Individualism-Collectivism Meta-Factor: External Data
During data collection we learned that self-construals are not an ideal proxy of individualism-collectivism. Therefore in the analysis we also included an individualism-collectivism meta-factor extracted from individualism-collectivism measures offered by Hofstede (2001) and Minkov et al. (2017), and from autonomy-embeddedness measures that are reflecting individualism-collectivism in the value taxonomy of cultures offered by Schwartz (2008). We calculated an individualism-collectivism meta-factor by averaging standardized scores for each of these three datasets (α > .86).
Analytic Approach
We used two complementary analytic approaches: country-level correlational analysis and multilevel modelling (MLM). These two approaches employ different dependent variables; country-level happiness for correlational analysis and individual-level happiness for MLM analysis. The purpose of this study is to study country-level associations between happiness and individualism; thus, we describe correlational analysis as the main analytic tool, and MLM as an additional analytic tool.

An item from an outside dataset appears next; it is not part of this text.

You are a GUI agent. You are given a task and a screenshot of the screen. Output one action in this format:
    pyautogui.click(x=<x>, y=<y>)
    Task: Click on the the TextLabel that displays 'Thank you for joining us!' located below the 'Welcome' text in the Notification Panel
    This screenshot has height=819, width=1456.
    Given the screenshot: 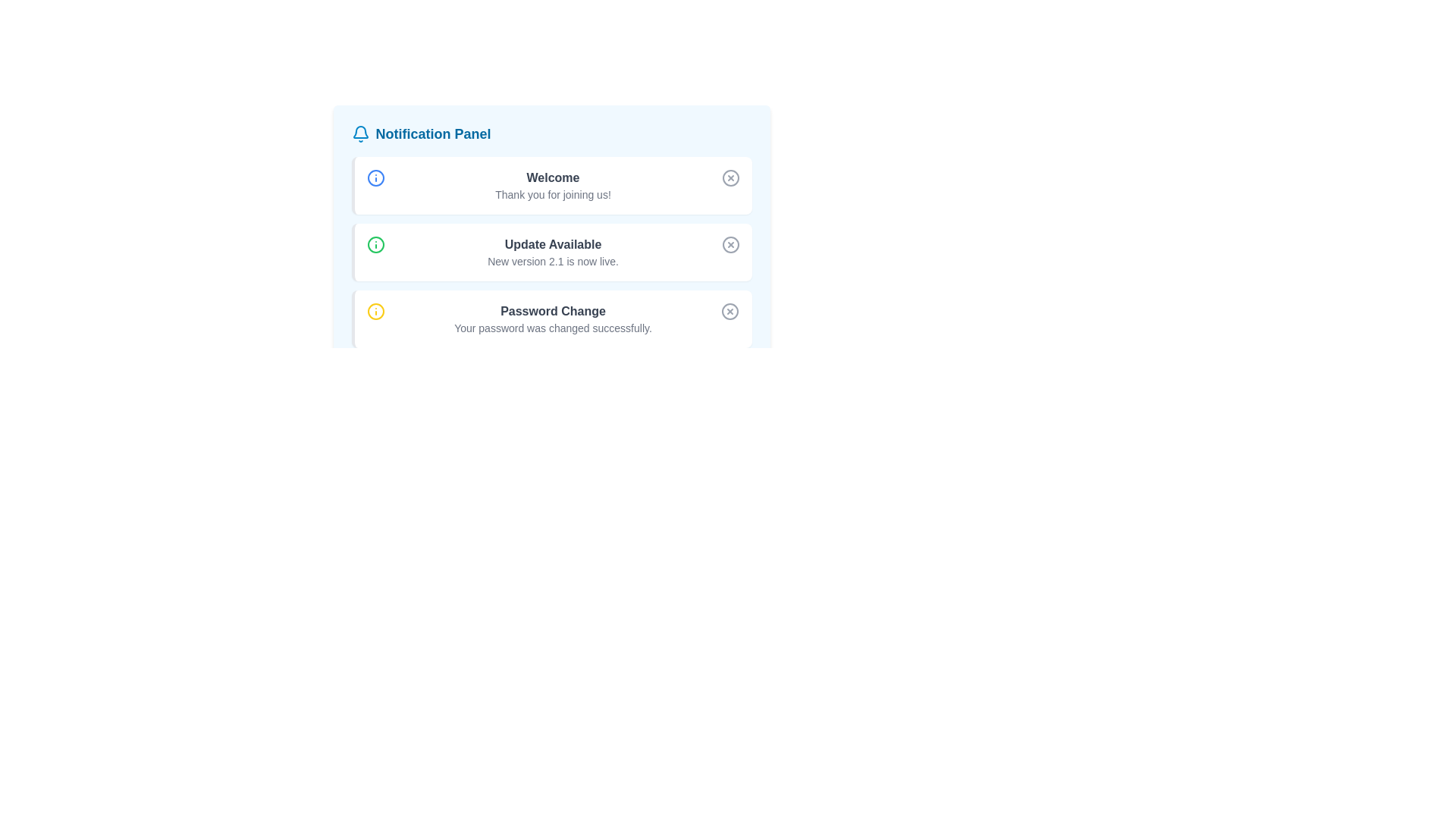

For the predicted variables, we analyzed the four types of happiness (i.e., personal SWLS, personal IHS, family SWLS, and family IHS). For predicting variables, we used eight dimensions of self-construals, and additionally, the individualism-collectivism meta-factor. When comparing country-level correlation coefficients, we employed the test of the difference between two dependent correlations with one variable in common (Steiger 1980).
In two-level analyses, self-construals served as individual-level predictors (this way we studied the influence of individual mindset on happiness), and country-level aggregates of self-construals served as country-level predictors (this way we studied the influence of cultural context on happiness). Furthermore, we controlled for cross-level interactions between individual mindset and cultural context, and for gender, age and social capital of participants (i.e., education of their parents) at the individual-level of analyses, and for GDP per capita at the country-level of analyses.
We employed in our analyses eight different dimensions of self-construal as predicting variables, and four different types of happiness as predicted variables. Thus, in total, we carried out thirty-two, different two-level analyses; each model with cross-level interactions and with random intercepts and slopes. For the more detailed description of our approach to two-level analyses (e.g., regarding centering decisions), please see the supplementary material.